## [Work request]
From first line to last, output the records below exactly.

* * *

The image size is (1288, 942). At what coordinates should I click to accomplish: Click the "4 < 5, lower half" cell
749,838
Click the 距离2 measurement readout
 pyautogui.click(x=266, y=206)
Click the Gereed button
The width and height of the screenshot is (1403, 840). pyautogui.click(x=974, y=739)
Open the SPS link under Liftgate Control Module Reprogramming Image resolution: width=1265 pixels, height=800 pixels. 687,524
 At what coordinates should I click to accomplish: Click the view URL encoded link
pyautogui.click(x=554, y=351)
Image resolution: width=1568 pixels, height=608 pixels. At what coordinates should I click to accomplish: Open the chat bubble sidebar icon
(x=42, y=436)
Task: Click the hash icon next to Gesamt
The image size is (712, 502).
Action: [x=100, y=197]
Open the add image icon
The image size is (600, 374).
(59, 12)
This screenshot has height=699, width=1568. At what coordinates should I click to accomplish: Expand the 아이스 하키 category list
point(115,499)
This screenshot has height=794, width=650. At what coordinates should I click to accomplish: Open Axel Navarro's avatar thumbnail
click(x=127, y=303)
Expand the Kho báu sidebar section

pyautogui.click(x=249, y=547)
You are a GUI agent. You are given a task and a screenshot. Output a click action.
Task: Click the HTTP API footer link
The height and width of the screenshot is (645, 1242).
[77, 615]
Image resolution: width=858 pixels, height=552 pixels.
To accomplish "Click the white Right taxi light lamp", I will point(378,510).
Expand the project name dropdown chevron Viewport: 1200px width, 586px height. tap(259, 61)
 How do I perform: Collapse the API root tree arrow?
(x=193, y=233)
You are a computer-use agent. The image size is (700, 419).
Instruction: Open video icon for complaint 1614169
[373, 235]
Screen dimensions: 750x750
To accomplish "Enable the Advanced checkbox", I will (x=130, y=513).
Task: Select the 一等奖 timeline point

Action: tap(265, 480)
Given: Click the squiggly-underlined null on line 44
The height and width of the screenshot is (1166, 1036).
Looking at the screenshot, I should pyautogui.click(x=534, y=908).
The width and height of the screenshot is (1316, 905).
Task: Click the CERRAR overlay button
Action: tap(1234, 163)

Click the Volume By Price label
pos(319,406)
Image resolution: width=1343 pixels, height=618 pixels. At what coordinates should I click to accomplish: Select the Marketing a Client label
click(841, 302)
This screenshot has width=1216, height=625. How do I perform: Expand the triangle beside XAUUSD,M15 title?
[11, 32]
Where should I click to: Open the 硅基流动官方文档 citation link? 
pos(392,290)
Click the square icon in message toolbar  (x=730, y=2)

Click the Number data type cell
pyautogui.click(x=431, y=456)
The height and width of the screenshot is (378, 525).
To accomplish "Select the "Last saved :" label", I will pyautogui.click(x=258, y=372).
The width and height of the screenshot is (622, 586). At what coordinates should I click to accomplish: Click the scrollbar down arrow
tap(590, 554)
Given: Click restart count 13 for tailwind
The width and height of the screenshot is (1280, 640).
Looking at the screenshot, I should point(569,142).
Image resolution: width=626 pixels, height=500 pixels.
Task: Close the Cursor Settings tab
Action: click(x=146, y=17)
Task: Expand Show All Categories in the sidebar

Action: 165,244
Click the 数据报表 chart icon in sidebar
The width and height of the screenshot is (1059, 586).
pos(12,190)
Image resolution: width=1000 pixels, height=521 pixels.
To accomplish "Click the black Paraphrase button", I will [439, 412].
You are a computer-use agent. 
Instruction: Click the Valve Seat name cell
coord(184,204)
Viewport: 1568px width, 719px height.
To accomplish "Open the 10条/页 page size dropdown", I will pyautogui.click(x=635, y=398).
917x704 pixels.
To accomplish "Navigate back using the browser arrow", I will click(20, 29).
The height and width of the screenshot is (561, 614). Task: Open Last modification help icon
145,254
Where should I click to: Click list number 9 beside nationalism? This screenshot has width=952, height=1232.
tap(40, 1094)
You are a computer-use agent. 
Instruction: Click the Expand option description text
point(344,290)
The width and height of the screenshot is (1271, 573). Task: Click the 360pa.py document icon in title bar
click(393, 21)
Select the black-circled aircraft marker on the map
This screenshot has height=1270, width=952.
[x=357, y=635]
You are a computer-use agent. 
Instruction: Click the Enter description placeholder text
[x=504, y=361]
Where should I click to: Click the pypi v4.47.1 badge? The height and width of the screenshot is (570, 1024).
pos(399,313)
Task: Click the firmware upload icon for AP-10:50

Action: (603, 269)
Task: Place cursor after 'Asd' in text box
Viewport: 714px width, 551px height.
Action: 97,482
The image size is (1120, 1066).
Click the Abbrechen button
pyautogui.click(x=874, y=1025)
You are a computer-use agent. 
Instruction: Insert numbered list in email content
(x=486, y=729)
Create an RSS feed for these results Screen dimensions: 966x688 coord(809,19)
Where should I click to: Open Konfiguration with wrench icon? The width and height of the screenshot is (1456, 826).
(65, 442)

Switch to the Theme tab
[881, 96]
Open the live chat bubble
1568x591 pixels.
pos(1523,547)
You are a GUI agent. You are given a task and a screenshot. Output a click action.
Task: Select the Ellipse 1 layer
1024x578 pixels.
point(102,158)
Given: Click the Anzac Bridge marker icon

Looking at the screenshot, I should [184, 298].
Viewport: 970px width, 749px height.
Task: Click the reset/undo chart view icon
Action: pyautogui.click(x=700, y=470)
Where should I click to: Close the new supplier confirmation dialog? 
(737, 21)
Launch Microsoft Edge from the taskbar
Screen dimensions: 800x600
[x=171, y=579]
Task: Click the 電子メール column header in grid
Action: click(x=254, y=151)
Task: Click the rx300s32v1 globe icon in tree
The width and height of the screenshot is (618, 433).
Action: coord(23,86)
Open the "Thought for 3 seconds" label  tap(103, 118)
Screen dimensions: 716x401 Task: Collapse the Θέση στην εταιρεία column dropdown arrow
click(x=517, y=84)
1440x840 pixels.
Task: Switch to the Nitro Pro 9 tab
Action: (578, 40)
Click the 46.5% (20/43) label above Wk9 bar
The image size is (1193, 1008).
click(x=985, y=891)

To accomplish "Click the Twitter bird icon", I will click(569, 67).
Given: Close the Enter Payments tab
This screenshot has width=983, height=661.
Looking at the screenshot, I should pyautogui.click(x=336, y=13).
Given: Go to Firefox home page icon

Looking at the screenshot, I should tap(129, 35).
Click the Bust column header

* * *

## [Your response]
The image size is (1288, 942). At what coordinates should I click to accomplish: Click the "4 < 5, lower half" cell
749,838
Click the 距离2 measurement readout
 pyautogui.click(x=266, y=206)
Click the Gereed button
The width and height of the screenshot is (1403, 840). pyautogui.click(x=974, y=739)
Open the SPS link under Liftgate Control Module Reprogramming Image resolution: width=1265 pixels, height=800 pixels. 687,524
 At what coordinates should I click to accomplish: Click the view URL encoded link
pyautogui.click(x=554, y=351)
Image resolution: width=1568 pixels, height=608 pixels. At what coordinates should I click to accomplish: Open the chat bubble sidebar icon
(x=42, y=436)
Task: Click the hash icon next to Gesamt
The image size is (712, 502).
Action: [x=100, y=197]
Open the add image icon
The image size is (600, 374).
(59, 12)
This screenshot has height=699, width=1568. At what coordinates should I click to accomplish: Expand the 아이스 하키 category list
point(115,499)
This screenshot has height=794, width=650. At what coordinates should I click to accomplish: Open Axel Navarro's avatar thumbnail
click(x=127, y=303)
Expand the Kho báu sidebar section

pyautogui.click(x=249, y=547)
You are a GUI agent. You are given a task and a screenshot. Output a click action.
Task: Click the HTTP API footer link
The height and width of the screenshot is (645, 1242).
[77, 615]
Image resolution: width=858 pixels, height=552 pixels.
To accomplish "Click the white Right taxi light lamp", I will point(378,510).
Expand the project name dropdown chevron Viewport: 1200px width, 586px height. tap(259, 61)
 How do I perform: Collapse the API root tree arrow?
(x=193, y=233)
You are a computer-use agent. The image size is (700, 419).
Instruction: Open video icon for complaint 1614169
[373, 235]
Screen dimensions: 750x750
To accomplish "Enable the Advanced checkbox", I will (x=130, y=513).
Task: Select the 一等奖 timeline point

Action: tap(265, 480)
Given: Click the squiggly-underlined null on line 44
The height and width of the screenshot is (1166, 1036).
Looking at the screenshot, I should pyautogui.click(x=534, y=908).
The width and height of the screenshot is (1316, 905).
Task: Click the CERRAR overlay button
Action: tap(1234, 163)

Click the Volume By Price label
pos(319,406)
Image resolution: width=1343 pixels, height=618 pixels. At what coordinates should I click to accomplish: Select the Marketing a Client label
click(841, 302)
This screenshot has width=1216, height=625. How do I perform: Expand the triangle beside XAUUSD,M15 title?
[11, 32]
Where should I click to: Open the 硅基流动官方文档 citation link? 
pos(392,290)
Click the square icon in message toolbar  (x=730, y=2)

Click the Number data type cell
pyautogui.click(x=431, y=456)
The height and width of the screenshot is (378, 525).
To accomplish "Select the "Last saved :" label", I will pyautogui.click(x=258, y=372).
The width and height of the screenshot is (622, 586). At what coordinates should I click to accomplish: Click the scrollbar down arrow
tap(590, 554)
Given: Click restart count 13 for tailwind
The width and height of the screenshot is (1280, 640).
Looking at the screenshot, I should point(569,142).
Image resolution: width=626 pixels, height=500 pixels.
Task: Close the Cursor Settings tab
Action: click(x=146, y=17)
Task: Expand Show All Categories in the sidebar

Action: 165,244
Click the 数据报表 chart icon in sidebar
The width and height of the screenshot is (1059, 586).
pos(12,190)
Image resolution: width=1000 pixels, height=521 pixels.
To accomplish "Click the black Paraphrase button", I will [439, 412].
You are a computer-use agent. 
Instruction: Click the Valve Seat name cell
coord(184,204)
Viewport: 1568px width, 719px height.
To accomplish "Open the 10条/页 page size dropdown", I will pyautogui.click(x=635, y=398).
917x704 pixels.
To accomplish "Navigate back using the browser arrow", I will click(20, 29).
The height and width of the screenshot is (561, 614). Task: Open Last modification help icon
145,254
Where should I click to: Click list number 9 beside nationalism? This screenshot has width=952, height=1232.
tap(40, 1094)
You are a computer-use agent. 
Instruction: Click the Expand option description text
point(344,290)
The width and height of the screenshot is (1271, 573). Task: Click the 360pa.py document icon in title bar
click(393, 21)
Select the black-circled aircraft marker on the map
This screenshot has height=1270, width=952.
[x=357, y=635]
You are a computer-use agent. 
Instruction: Click the Enter description placeholder text
[x=504, y=361]
Where should I click to: Click the pypi v4.47.1 badge? The height and width of the screenshot is (570, 1024).
pos(399,313)
Task: Click the firmware upload icon for AP-10:50

Action: (603, 269)
Task: Place cursor after 'Asd' in text box
Viewport: 714px width, 551px height.
Action: 97,482
The image size is (1120, 1066).
Click the Abbrechen button
pyautogui.click(x=874, y=1025)
You are a computer-use agent. 
Instruction: Insert numbered list in email content
(x=486, y=729)
Create an RSS feed for these results Screen dimensions: 966x688 coord(809,19)
Where should I click to: Open Konfiguration with wrench icon? The width and height of the screenshot is (1456, 826).
(65, 442)

Switch to the Theme tab
[881, 96]
Open the live chat bubble
1568x591 pixels.
pos(1523,547)
You are a GUI agent. You are given a task and a screenshot. Output a click action.
Task: Select the Ellipse 1 layer
1024x578 pixels.
point(102,158)
Given: Click the Anzac Bridge marker icon

Looking at the screenshot, I should [184, 298].
Viewport: 970px width, 749px height.
Task: Click the reset/undo chart view icon
Action: pyautogui.click(x=700, y=470)
Where should I click to: Close the new supplier confirmation dialog? 
(737, 21)
Launch Microsoft Edge from the taskbar
Screen dimensions: 800x600
[x=171, y=579]
Task: Click the 電子メール column header in grid
Action: click(x=254, y=151)
Task: Click the rx300s32v1 globe icon in tree
The width and height of the screenshot is (618, 433).
Action: coord(23,86)
Open the "Thought for 3 seconds" label  tap(103, 118)
Screen dimensions: 716x401 Task: Collapse the Θέση στην εταιρεία column dropdown arrow
click(x=517, y=84)
1440x840 pixels.
Task: Switch to the Nitro Pro 9 tab
Action: (578, 40)
Click the 46.5% (20/43) label above Wk9 bar
The image size is (1193, 1008).
click(x=985, y=891)

To accomplish "Click the Twitter bird icon", I will click(569, 67).
Given: Close the Enter Payments tab
This screenshot has width=983, height=661.
Looking at the screenshot, I should pyautogui.click(x=336, y=13).
Given: Go to Firefox home page icon

Looking at the screenshot, I should tap(129, 35).
Click the Bust column header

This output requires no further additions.